Apps 11i is the first 100 percent fully Internet deployed version of the front end. Internet computing architecture distributes background processes across different nodes on the network. Oracle Apps 11i is typically deployed on three tiers (although the number of nodes varies). The database tier is where the database is housed. The desktop tier provides the graphical user interface (GUI). In the case of Apps 11i, this means the presentation layer via a plug-in to your standard browser.

On the middle, or application, tier is where the tools that manage the applications reside. This tier allows for a central installation location and eliminates the need to install client software on individual desktops. It also allows Apps to be scalable and limit bottlenecks in network traffic. This middle tier can reside on one or more nodes in the network.

Forms Server

The Forms Server runs on the application tier and is the intermediary between the Forms Client (a Java applet run from the desktop) and the database. The two pieces exchange messages via a normal network connection. The presentation piece runs in any Java-enabled browser and manages the downloading, startup, and execution of the Forms client, which displays Apps screens, provides field validation, coordinates multi-window interaction, and data entry and validation features (e.g., lists of values and value lookups). The Forms Server also helps run the 9iAS server. This service helps to start the client's session over the intranet or Internet. It is possible to run multiple forms servers to do load balancing among network nodes.

HTTP Server

Oracle Self-Service Web Applications

Oracle Self-Service Web Applications (SSWA) product family allows users to perform fast, simple entering, updating, and transferring of information within an organization and within the application.
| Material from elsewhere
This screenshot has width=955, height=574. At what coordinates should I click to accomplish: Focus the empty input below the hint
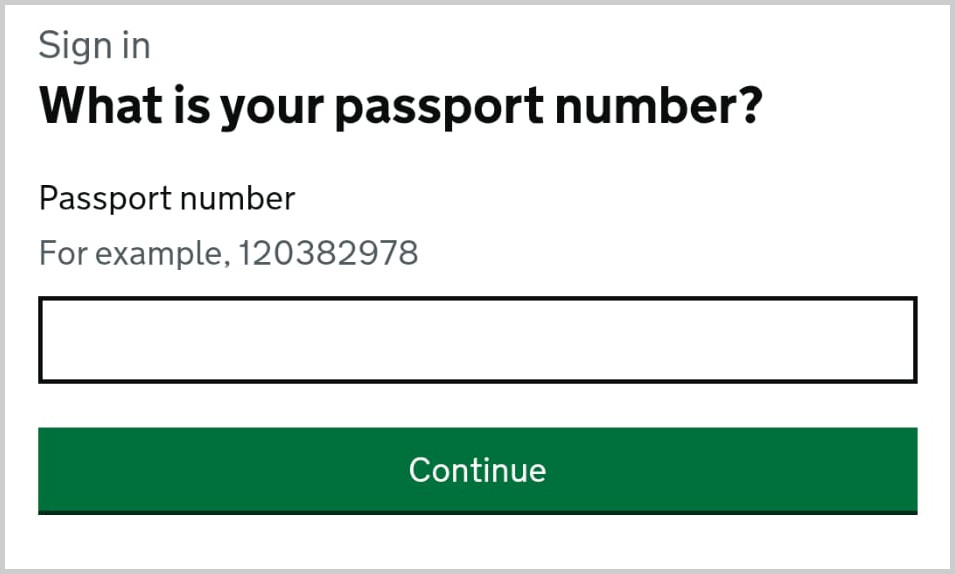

Through this interface, and all of its components, customers can enter orders, enter billing disputes, or perform collection inquiries. It allows employees to change their own addresses, but not their salaries. It is designed for secure, self-service business transactions across an intranet, an extranet, or over the Internet. It has several components that can be implemented in many configurations to serve different definitions of end users (i.e., Oracle Web Employees, Oracle Web Customers, and Oracle Web Suppliers).

The architecture of OSSWA consists of the following components:

  • Desktop Web browser (Java enabled).

  • Oracle's rendition of the Apache HTTP server with Oracle specific extensions.

    • Mod_plsql is an Oracle specific module that routes all PL/SQL requests to the Oracle Universal Server through the Database Access Descriptors (DAD) file.

    • Mod_cgi provides for the execution of Common Gateway Interface (CGI) applications.

    • Mod_ssl deals with data security via cookies, encryption, and session expiration.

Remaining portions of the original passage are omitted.